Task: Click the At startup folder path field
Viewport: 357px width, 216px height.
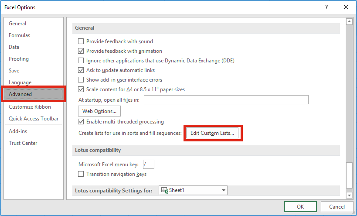Action: pyautogui.click(x=226, y=100)
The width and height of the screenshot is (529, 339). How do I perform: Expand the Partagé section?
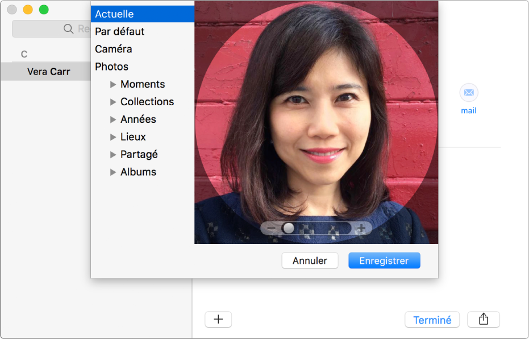point(113,154)
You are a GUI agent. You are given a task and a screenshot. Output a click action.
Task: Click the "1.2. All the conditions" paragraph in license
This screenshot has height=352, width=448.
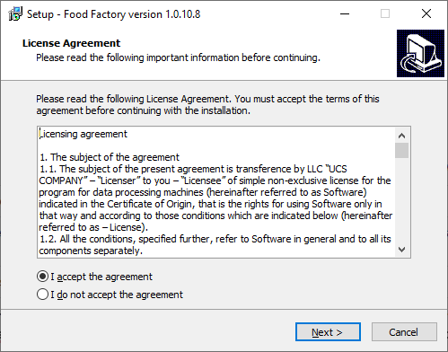[215, 245]
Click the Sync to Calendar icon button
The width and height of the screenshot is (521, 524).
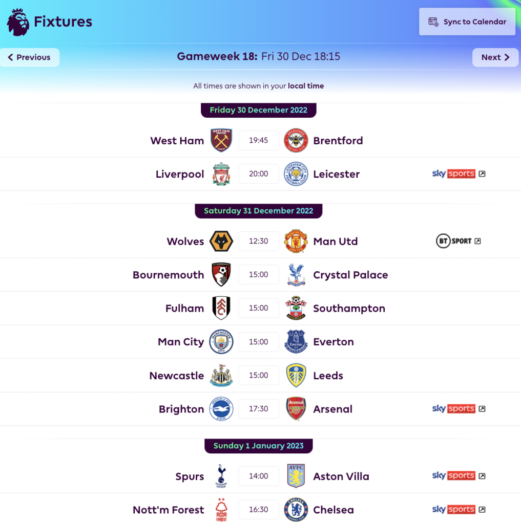click(x=434, y=22)
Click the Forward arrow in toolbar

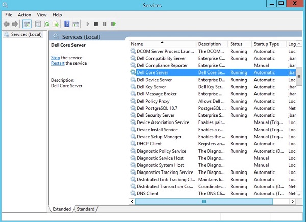click(x=14, y=24)
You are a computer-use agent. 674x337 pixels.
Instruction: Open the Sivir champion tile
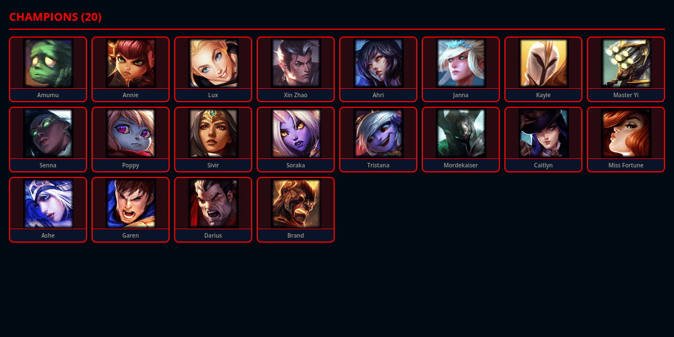[213, 139]
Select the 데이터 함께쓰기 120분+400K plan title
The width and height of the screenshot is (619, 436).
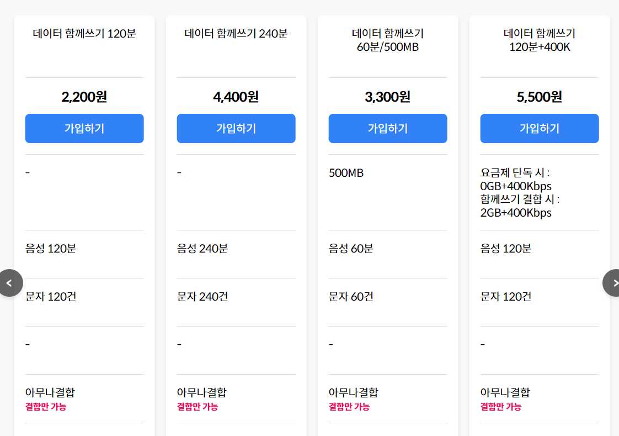(539, 40)
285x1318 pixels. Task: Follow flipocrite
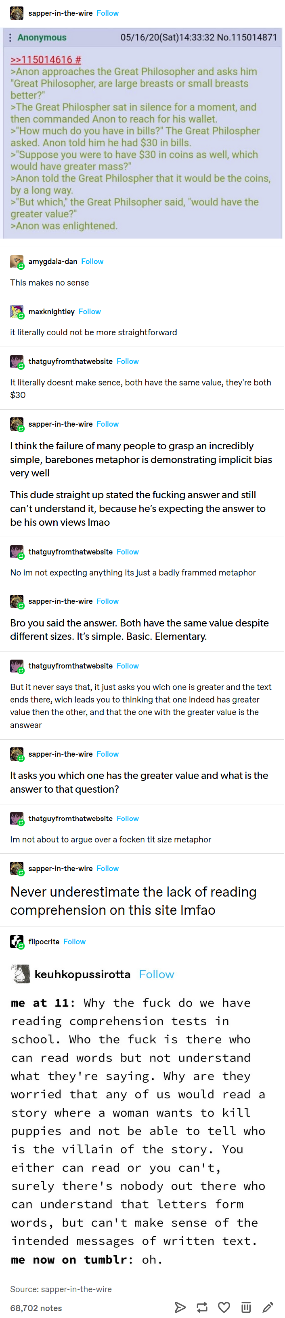[75, 941]
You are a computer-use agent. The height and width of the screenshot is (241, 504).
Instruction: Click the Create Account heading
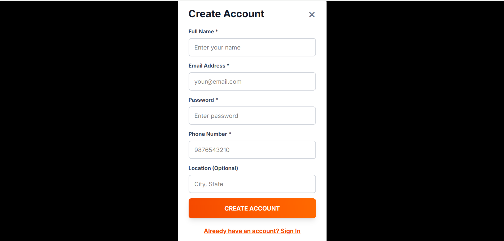coord(226,14)
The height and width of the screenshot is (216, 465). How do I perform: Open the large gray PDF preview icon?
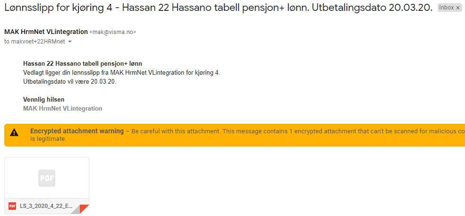[x=47, y=178]
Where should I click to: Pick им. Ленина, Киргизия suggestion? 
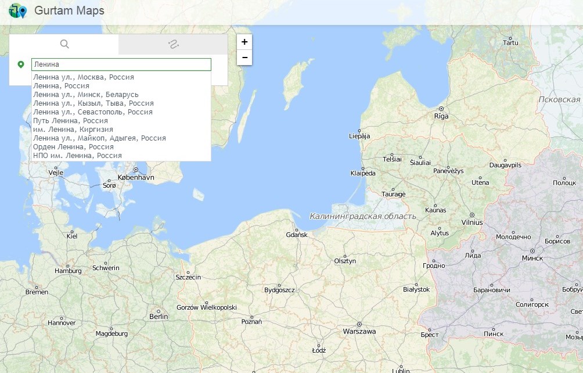[73, 130]
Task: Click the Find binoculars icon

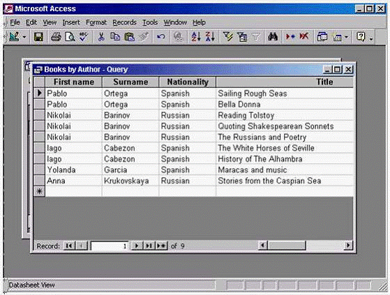Action: tap(273, 37)
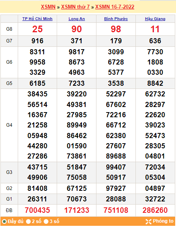Open the XSMN thứ 7 link
The width and height of the screenshot is (176, 227).
click(x=75, y=7)
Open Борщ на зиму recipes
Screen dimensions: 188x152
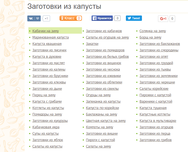150,37
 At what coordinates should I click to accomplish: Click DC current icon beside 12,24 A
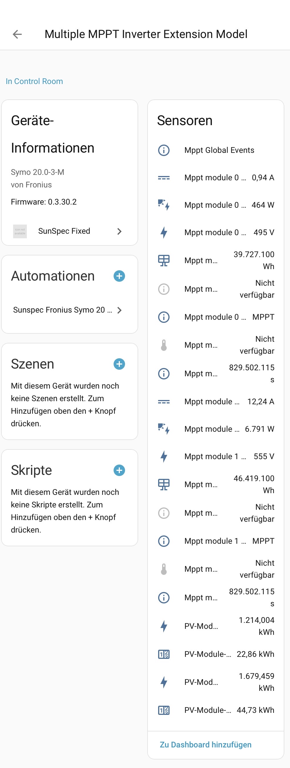coord(164,402)
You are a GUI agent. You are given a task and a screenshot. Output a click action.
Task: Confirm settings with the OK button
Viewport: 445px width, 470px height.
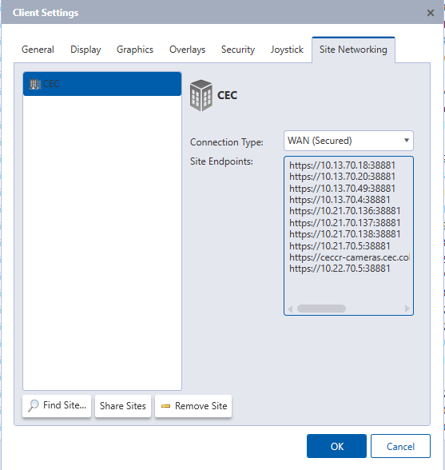[x=336, y=446]
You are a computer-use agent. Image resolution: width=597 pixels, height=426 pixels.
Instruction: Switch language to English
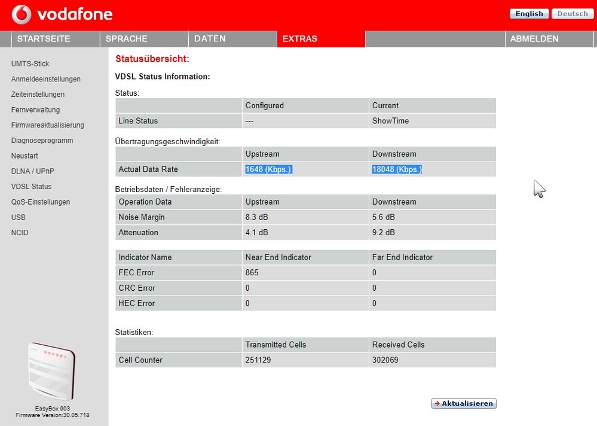pyautogui.click(x=528, y=13)
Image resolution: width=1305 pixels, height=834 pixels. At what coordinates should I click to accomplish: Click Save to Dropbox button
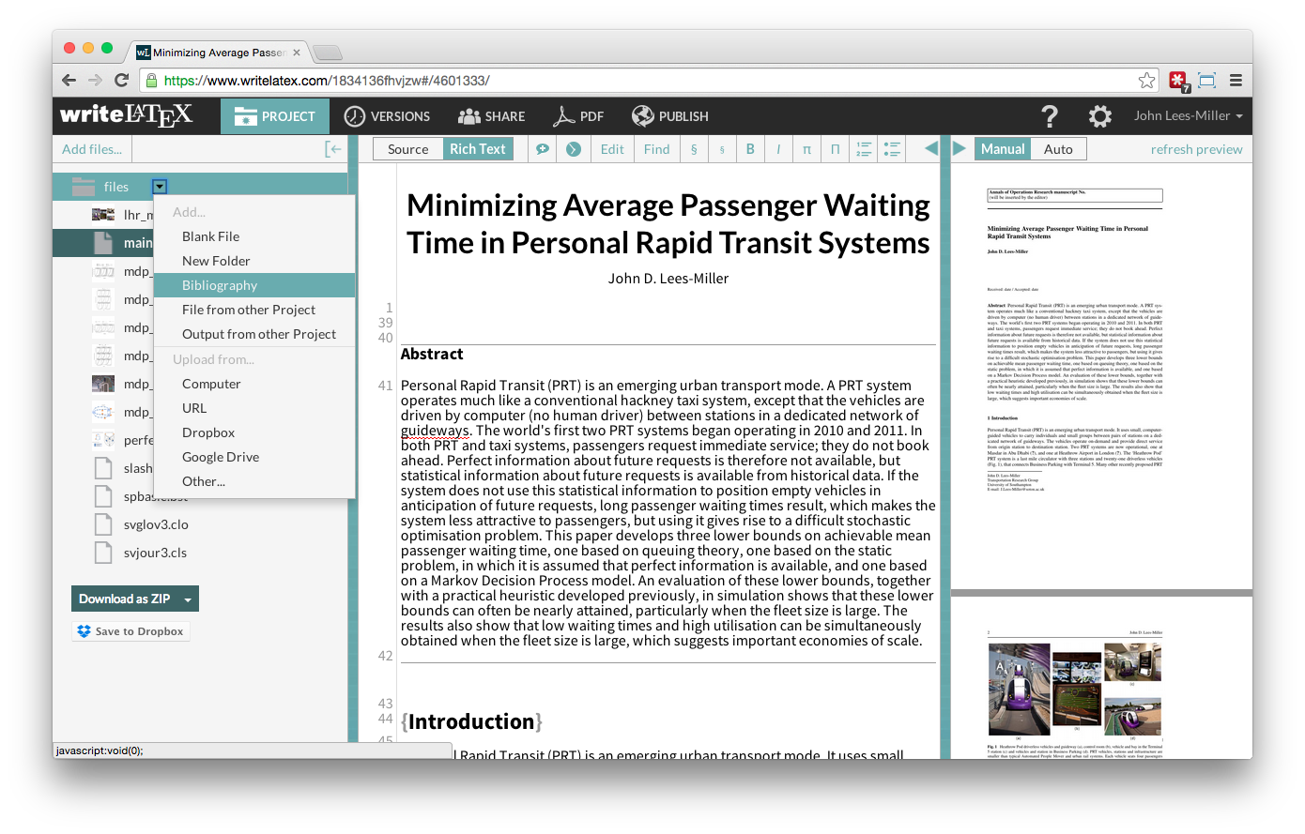click(x=131, y=631)
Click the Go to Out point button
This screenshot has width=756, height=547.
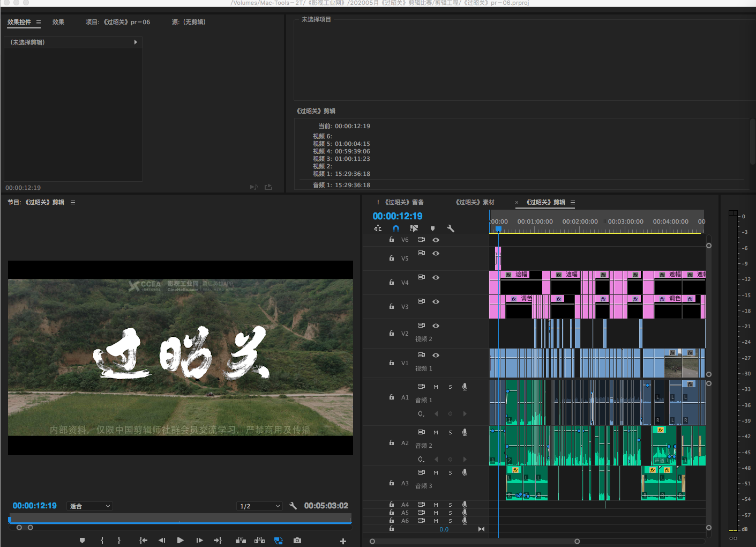tap(217, 541)
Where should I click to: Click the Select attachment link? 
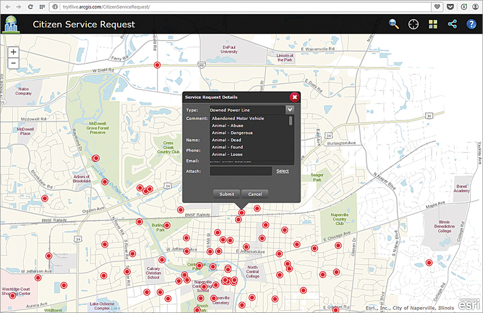[282, 171]
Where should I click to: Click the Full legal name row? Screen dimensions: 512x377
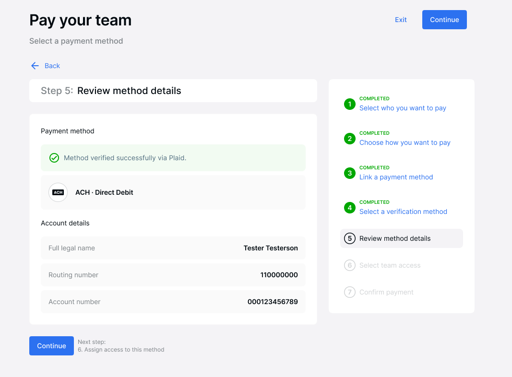click(173, 248)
----
- _WORK TO BE COMPLETED_:
The entries are to be written out again exactly, though without any images.

- _SOLUTION TO THE PROBLEM_:
Task: Click the At startup folder path field
Viewport: 357px width, 216px height.
Action: pyautogui.click(x=226, y=100)
The width and height of the screenshot is (529, 339). How do I perform: Expand the Partagé section?
point(113,154)
You are a GUI agent. You are given a task and a screenshot. Output a click action.
Task: Click the "1.2. All the conditions" paragraph in license
This screenshot has height=352, width=448.
[215, 245]
Click the Sync to Calendar icon button
The width and height of the screenshot is (521, 524).
click(x=434, y=22)
Click the Forward arrow in toolbar

click(x=14, y=24)
You are a computer-use agent. 674x337 pixels.
Instruction: Open the Sivir champion tile
[213, 139]
Select the 데이터 함께쓰기 120분+400K plan title
The width and height of the screenshot is (619, 436).
(539, 40)
285x1318 pixels. Task: Follow flipocrite
[75, 941]
You are a computer-use agent. The height and width of the screenshot is (241, 504).
Instruction: Click the Create Account heading
coord(226,14)
The height and width of the screenshot is (216, 465). How do I perform: Open the large gray PDF preview icon?
[x=47, y=178]
Where should I click to: Pick им. Ленина, Киргизия suggestion? 
[73, 130]
Task: Click the Find binoculars icon

Action: tap(273, 37)
Open the XSMN thứ 7 link
The width and height of the screenshot is (176, 227).
click(x=75, y=7)
Open Борщ на зиму recipes
Screen dimensions: 188x152
150,37
 At what coordinates should I click to accomplish: Click DC current icon beside 12,24 A
coord(164,402)
You are a GUI agent. You are given a task and a screenshot. Output a click action.
Task: Confirm settings with the OK button
Viewport: 445px width, 470px height.
[x=336, y=446]
You are a computer-use agent. Image resolution: width=597 pixels, height=426 pixels.
Instruction: Switch language to English
pyautogui.click(x=528, y=13)
Image resolution: width=1305 pixels, height=834 pixels. At what coordinates should I click to accomplish: Click Save to Dropbox button
click(x=131, y=631)
Click the Go to Out point button
This screenshot has width=756, height=547.
tap(217, 541)
Where should I click to: Click the Select attachment link? 
[282, 171]
Where should I click to: Click the Full legal name row? Screen dimensions: 512x377
click(173, 248)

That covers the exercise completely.